▸ What the exercise asks
Exactly as they appear, reproduce the lines from the one holding "Select the 訂單成立" through the last line of the material below.

▸ Extracted material

============================================================

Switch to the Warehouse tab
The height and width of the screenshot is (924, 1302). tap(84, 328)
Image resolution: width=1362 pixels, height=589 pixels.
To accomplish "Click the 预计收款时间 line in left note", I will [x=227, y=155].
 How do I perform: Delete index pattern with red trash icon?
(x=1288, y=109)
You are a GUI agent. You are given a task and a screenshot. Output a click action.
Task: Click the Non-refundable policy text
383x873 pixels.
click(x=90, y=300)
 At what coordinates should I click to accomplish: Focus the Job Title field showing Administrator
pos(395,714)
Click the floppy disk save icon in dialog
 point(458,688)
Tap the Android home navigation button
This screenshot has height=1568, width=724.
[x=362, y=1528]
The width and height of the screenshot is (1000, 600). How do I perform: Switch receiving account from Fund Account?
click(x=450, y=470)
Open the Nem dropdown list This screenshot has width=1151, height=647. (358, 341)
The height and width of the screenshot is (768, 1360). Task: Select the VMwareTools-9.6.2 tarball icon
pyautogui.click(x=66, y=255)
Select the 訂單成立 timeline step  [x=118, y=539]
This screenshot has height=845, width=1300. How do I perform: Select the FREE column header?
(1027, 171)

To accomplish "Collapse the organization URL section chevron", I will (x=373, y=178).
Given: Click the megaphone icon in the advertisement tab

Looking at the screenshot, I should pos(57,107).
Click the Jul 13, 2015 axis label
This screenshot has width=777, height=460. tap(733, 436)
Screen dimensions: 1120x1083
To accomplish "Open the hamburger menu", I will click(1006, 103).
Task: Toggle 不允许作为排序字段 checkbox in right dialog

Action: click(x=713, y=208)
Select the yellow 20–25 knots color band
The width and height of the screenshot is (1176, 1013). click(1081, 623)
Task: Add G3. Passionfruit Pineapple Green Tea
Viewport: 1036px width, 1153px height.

============================================================

▸ Response area
Select the 訂單成立 timeline step  [x=118, y=539]
This screenshot has height=845, width=1300. How do I perform: Select the FREE column header?
(1027, 171)

To accomplish "Collapse the organization URL section chevron", I will (x=373, y=178).
Given: Click the megaphone icon in the advertisement tab

Looking at the screenshot, I should pos(57,107).
Click the Jul 13, 2015 axis label
This screenshot has width=777, height=460. tap(733, 436)
Screen dimensions: 1120x1083
To accomplish "Open the hamburger menu", I will click(1006, 103).
Task: Toggle 不允许作为排序字段 checkbox in right dialog

Action: click(x=713, y=208)
Select the yellow 20–25 knots color band
The width and height of the screenshot is (1176, 1013). click(1081, 623)
Task: Add G3. Passionfruit Pineapple Green Tea
Viewport: 1036px width, 1153px height.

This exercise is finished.